═════ Dataset extract

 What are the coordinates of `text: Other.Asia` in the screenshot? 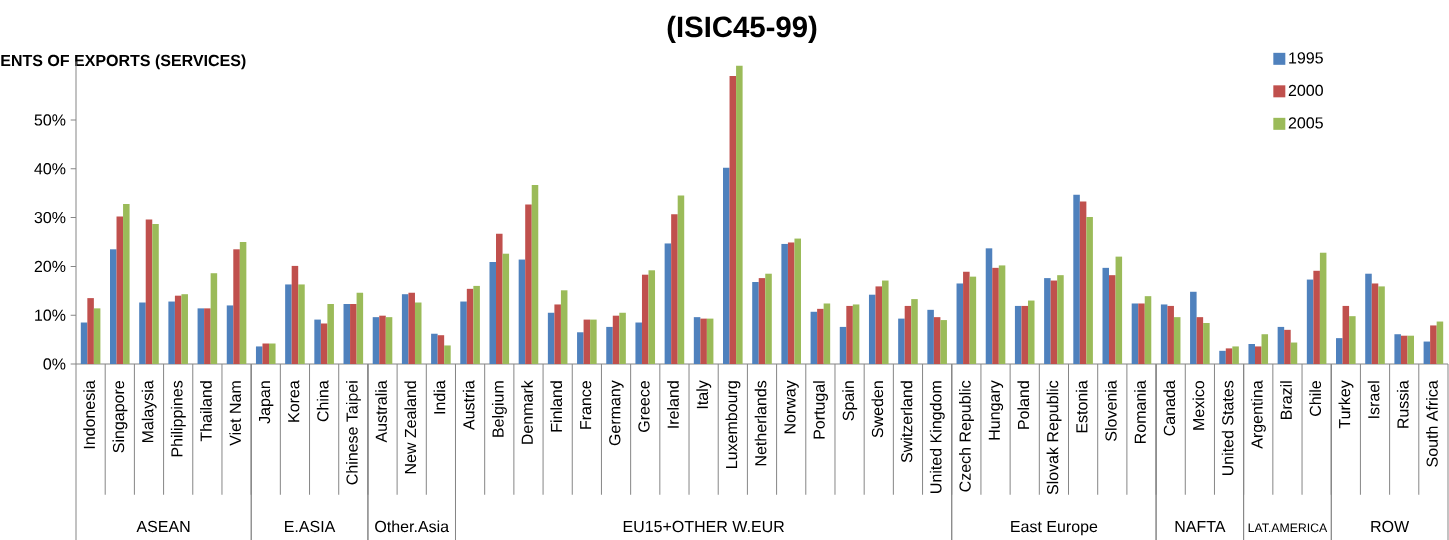 It's located at (412, 526).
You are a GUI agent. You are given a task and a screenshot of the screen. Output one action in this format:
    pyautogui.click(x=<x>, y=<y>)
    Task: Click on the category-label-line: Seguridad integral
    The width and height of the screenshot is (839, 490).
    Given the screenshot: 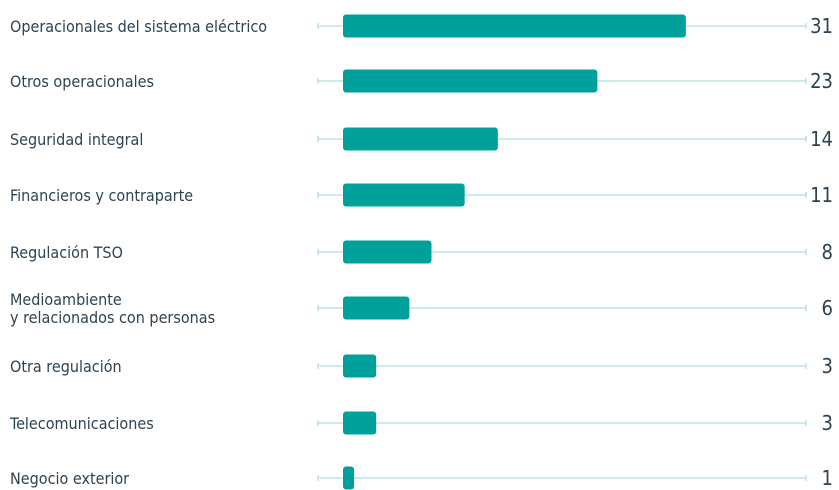 What is the action you would take?
    pyautogui.click(x=76, y=140)
    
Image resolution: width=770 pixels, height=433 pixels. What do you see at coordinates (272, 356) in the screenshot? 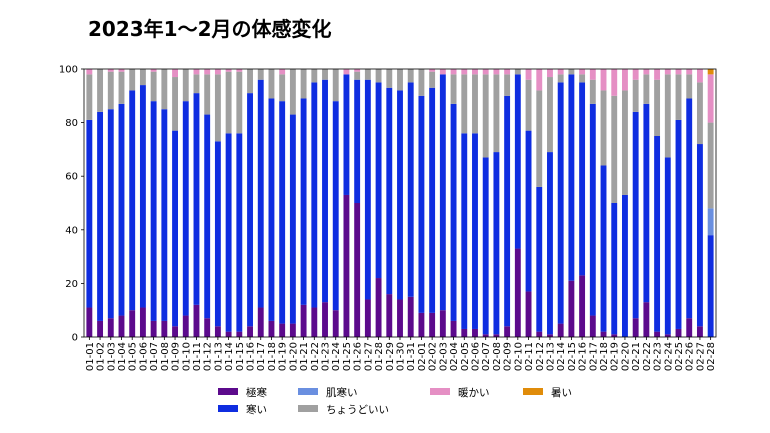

══════════

# Activity
Print the lines from the one that contains "You are a GUI" through the one that contains "The width and", keeping every character as it stands in the records.

# Answer to this exercise
You are a GUI agent. You are given a task and a screenshot of the screen. Output one action in this format:
    pyautogui.click(x=<x>, y=<y>)
    Task: Click on the category-label-line: Seguridad integral
    The width and height of the screenshot is (839, 490).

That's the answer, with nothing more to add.